Whitson spent three tours of duty on ISS. She holds the record for cumulative time in space for any American astronaut (665 days), was the first woman to command ISS and is the only woman to command it twice. She also holds the record for the number of spacewalks by a woman (10). She argued in favor of a “steady cadence of increasingly complex missions” to Mars that leverage commercial and international partnerships and build on the lessons learned from ISS — a “microcosm” of what is needed to get to Mars.
Cislunar space (between the Earth and the Moon) was more the focus of Bruno’s remarks instead of Mars, though he noted that ULA has launched every successful U.S. mission to Mars since it was founded in 2006 and its heritage Atlas and Delta rockets have launched 18 Mars spacecraft over time.
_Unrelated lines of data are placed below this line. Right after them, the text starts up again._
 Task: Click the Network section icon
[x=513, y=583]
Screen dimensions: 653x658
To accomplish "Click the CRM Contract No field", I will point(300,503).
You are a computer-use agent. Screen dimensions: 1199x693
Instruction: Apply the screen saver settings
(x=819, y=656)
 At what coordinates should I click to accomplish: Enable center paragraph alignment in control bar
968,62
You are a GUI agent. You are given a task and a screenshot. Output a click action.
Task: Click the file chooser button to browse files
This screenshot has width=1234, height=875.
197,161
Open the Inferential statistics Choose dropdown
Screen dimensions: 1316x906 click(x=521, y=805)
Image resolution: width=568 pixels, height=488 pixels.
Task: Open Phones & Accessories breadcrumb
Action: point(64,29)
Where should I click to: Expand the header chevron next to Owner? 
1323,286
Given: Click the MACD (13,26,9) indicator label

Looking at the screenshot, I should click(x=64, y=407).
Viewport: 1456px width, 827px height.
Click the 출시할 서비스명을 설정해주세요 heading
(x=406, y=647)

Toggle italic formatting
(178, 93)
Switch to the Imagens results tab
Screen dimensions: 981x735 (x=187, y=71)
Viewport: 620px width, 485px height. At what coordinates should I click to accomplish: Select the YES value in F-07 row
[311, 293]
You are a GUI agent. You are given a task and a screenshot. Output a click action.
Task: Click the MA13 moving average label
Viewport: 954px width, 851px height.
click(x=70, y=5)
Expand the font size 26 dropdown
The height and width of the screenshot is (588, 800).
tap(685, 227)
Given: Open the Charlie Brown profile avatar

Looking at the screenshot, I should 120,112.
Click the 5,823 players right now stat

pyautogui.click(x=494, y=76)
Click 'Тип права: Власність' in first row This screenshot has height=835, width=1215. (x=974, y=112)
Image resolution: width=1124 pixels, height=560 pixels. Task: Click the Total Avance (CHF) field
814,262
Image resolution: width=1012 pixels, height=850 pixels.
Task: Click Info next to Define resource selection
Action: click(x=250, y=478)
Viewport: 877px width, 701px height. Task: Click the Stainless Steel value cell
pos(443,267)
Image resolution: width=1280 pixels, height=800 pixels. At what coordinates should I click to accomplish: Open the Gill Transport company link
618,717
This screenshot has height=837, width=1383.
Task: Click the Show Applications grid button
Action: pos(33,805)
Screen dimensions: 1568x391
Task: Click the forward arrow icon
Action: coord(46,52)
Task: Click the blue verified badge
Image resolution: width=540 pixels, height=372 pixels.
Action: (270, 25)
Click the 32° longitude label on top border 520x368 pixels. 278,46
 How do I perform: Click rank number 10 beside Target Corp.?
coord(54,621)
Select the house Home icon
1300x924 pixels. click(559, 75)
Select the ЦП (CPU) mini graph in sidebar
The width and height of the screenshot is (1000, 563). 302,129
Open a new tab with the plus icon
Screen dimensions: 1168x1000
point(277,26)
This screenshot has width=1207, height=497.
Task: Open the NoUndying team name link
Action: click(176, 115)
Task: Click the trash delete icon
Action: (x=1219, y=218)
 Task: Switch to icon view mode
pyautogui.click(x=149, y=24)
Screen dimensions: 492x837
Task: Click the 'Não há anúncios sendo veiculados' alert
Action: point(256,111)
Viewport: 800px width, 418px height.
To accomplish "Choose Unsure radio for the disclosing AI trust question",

He advocated for a strong industrial base to support ULA rockets as well as NASA’s Space Launch System (SLS). “NASA must lead humanity to return to the Moon and travel to Mars, and SLS and Orion are going to get us there.” ULA is jointly owned by Boeing and Lockheed Martin. Boeing and Lockheed Martin are the prime contractors for SLS and Orion, respectively.
A centerpiece of his testimony, however, was ULA’s “CisLunar 1000” roadmap that “envisions a commercially established, self-sustaining community of around 1,000 people supported by some 200 companies” in cislunar space. He enthused about the abundance of resources in cislunar space, a “scant week’s journey” from Earth that will lead to a “post-scarcity human future, that’s a complete paradigm change for our civilization and what it means to be a human being.” Cislunar space has “such resources in such abundance that it truly defies human imagination. There are a thousand years of total global production of industrial metals just in the asteroids between here and the Moon. There’s more precious metals than have ever been mined in the history of humankind. When it is practical and affordable to access those resources, we’re looking at a human future that is completely different from what we have seen before.”
But he agreed that the Moon should not distract NASA from Mars. Companies like ULA can complement NASA’s SLS in providing logistical support for lunar missions, he said. NASA can “quickly transition those activities to commercial companies” and “not get bogged down in logistics in the vicinity of the Moon,” keeping its own focus on Mars.
Cruz agreed about the commercial potential of space, optimistically predicting that “the first trillionaire will be made in space.”